Even Chandrayaan-3 and the subsequent Solar mission have struck all the right chords for India to be seen as a nation on the march. As is Modi’s wont, everything had to be “bhavya” (grand), its message amplified for the maximum possible impact.
Above all, Modi has shown he is capable of building consensus, navigating a difficult terrain, displaying flexibility, with a crack team of diplomats hard at work – it took all of “200 hours” to hammer out a consensus declaration.
Can this consensus be forged nationally, politically? It’s not that the PM does not have a S Jaishankar to do it for him on the political front. But then the question is, does he feel the need for it domestically as much as he did internationally to make a mark?
This then is the story of two Modis, and the G20 has drawn attention to it – one in evidence at the Bharat Mandapam, embracing world leaders, effecting a breakthrough. And the other, who did not invite Leader of Opposition Mallikarjun Kharge to the presidential dinner for the G20 delegates. (It did not help that Kharge skipped the Red Fort Independence Day function.

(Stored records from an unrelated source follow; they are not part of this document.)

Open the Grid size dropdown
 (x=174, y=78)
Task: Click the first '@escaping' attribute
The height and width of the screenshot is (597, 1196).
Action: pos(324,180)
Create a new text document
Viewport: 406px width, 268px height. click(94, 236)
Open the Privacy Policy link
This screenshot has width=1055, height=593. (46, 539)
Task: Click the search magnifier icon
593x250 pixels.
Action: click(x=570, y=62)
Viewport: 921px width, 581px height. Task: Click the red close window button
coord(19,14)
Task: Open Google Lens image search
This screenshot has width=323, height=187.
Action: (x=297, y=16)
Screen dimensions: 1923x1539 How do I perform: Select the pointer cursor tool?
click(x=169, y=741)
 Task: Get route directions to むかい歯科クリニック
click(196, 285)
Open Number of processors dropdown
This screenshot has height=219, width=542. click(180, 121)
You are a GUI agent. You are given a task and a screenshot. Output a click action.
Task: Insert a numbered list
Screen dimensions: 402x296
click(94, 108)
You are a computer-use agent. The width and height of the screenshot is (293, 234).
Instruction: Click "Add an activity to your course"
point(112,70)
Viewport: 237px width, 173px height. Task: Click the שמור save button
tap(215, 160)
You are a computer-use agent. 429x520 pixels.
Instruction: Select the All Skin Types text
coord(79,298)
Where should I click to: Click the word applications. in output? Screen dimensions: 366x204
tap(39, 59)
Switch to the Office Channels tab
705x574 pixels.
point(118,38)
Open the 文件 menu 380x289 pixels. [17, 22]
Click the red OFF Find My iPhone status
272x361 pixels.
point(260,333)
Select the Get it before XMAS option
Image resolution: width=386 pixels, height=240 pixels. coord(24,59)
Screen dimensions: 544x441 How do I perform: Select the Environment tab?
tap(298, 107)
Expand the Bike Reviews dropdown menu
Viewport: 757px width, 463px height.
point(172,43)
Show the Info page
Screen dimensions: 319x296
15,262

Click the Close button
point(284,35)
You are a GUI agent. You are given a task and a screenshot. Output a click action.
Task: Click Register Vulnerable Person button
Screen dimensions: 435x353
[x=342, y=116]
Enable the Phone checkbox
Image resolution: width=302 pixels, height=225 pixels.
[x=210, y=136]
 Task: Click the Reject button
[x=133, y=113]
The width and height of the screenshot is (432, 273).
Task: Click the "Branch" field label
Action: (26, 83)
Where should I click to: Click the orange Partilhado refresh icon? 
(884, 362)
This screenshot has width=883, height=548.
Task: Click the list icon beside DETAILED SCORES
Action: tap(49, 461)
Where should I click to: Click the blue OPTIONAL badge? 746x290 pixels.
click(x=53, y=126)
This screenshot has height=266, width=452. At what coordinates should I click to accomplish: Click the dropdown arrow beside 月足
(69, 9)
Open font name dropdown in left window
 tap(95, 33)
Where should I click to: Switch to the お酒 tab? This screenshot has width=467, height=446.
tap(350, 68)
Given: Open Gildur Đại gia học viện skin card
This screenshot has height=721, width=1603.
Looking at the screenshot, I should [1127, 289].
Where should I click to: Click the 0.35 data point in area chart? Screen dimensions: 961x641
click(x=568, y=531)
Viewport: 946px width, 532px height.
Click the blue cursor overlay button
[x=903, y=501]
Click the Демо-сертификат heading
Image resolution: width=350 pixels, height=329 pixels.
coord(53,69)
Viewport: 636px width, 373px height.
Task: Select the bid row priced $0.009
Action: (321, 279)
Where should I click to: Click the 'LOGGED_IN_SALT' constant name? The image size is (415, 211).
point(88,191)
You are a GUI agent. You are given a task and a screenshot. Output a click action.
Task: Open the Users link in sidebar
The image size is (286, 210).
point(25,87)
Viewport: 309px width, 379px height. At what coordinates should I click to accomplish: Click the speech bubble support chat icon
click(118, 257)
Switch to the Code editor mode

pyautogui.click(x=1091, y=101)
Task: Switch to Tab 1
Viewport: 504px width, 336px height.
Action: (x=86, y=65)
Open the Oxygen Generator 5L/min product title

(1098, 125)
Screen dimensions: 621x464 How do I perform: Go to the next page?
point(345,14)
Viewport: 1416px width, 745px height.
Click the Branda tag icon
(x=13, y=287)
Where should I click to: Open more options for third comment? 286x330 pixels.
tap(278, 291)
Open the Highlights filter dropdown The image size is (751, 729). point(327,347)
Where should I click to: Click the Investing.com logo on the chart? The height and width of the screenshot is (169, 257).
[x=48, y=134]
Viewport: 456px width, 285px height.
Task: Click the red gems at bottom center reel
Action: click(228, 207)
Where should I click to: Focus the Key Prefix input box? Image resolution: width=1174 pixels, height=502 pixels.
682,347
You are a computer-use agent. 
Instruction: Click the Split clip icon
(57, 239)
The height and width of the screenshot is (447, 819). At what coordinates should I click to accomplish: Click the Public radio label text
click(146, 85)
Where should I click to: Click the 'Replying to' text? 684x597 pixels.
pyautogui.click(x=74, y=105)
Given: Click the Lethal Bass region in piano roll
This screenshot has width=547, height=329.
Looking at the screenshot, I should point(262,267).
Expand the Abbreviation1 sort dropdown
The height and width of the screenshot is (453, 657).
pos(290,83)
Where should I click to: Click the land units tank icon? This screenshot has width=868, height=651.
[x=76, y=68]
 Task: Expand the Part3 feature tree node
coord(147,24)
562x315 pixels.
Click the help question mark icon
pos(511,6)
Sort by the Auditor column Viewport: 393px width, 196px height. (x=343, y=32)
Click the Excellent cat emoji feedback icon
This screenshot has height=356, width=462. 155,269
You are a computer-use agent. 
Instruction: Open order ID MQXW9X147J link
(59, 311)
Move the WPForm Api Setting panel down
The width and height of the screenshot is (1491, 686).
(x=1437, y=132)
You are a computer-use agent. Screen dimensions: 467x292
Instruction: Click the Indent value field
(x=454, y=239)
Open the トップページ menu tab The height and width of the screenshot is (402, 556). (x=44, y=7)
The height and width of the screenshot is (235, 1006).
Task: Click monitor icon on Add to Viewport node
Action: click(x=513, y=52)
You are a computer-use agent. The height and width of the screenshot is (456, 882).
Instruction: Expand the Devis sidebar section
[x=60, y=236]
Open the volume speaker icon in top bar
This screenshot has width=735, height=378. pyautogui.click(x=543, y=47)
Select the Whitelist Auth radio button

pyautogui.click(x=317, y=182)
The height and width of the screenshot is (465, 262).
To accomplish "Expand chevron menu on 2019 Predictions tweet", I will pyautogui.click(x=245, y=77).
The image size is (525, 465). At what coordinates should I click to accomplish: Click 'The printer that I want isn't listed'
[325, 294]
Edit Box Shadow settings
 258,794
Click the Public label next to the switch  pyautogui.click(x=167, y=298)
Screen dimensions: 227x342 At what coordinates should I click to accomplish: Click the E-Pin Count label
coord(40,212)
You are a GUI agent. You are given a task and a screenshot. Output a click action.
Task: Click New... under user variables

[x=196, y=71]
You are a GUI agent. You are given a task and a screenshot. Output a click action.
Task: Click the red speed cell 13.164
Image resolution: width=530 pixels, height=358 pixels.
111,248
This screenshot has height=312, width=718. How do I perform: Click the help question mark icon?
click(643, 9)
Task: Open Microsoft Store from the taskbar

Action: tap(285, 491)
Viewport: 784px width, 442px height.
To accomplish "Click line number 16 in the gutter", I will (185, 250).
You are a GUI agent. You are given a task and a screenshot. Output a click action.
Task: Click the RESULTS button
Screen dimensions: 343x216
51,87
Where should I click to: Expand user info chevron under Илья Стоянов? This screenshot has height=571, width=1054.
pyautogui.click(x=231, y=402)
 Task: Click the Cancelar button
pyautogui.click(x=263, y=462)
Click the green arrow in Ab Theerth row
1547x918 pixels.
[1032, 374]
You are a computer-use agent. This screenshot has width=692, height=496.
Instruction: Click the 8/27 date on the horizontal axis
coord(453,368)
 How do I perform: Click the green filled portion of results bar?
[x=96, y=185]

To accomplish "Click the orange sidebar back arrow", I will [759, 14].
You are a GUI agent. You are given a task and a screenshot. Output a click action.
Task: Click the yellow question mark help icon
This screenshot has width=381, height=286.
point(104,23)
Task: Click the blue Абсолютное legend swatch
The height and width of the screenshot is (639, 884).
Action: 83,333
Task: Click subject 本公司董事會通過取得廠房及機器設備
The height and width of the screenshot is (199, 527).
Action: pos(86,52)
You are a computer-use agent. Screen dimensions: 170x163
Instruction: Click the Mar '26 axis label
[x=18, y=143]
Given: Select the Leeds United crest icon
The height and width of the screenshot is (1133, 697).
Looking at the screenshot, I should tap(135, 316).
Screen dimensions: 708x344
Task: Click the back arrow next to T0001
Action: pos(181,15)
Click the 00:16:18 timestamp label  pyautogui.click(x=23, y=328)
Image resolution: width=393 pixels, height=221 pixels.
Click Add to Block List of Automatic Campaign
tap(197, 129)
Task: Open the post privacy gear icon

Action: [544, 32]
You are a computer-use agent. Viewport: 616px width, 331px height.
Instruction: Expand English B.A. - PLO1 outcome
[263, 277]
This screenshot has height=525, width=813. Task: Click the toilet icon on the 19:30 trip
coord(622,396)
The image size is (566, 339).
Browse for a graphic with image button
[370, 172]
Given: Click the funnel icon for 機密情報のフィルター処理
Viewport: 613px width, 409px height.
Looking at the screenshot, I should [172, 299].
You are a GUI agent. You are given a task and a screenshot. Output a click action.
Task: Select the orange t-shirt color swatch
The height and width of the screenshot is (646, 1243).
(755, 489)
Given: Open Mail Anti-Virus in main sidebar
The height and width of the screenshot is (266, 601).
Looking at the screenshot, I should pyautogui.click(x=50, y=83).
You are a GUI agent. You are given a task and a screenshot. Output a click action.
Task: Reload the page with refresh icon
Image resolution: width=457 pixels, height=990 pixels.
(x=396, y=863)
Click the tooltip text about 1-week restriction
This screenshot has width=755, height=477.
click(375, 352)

Or that Congress leader Adhir Choudhary took to task West Bengal Chief Minister Mamata Banerjee for attending the G20 dinner.)
A bitterness has been growing across the political spectrum in the country. The latest decision of the Opposition INDIA alliance to boycott certain TV anchors and the decision of the BJP government in Manipur to file FIRs against journalists for their fact-finding report has only deepened these divides.
Contention is undoubtedly the warp and woof of politics, and we are now entering the election season. But, and this was underlined yet again by the success of the G20 meet, a country as diverse and varied as India needs consensus to run it, a give and take on both sides. That is the real challenge facing Modi as he prepares for a shot at his third stint in power and for the Opposition as they mount their bid to wrest power from him.
(Neerja Chowdhury, Contributing Editor, The Indian Express, has covered the last 10 Lok Sabha elections. She is the author of the recently published How Prime Ministers Decide)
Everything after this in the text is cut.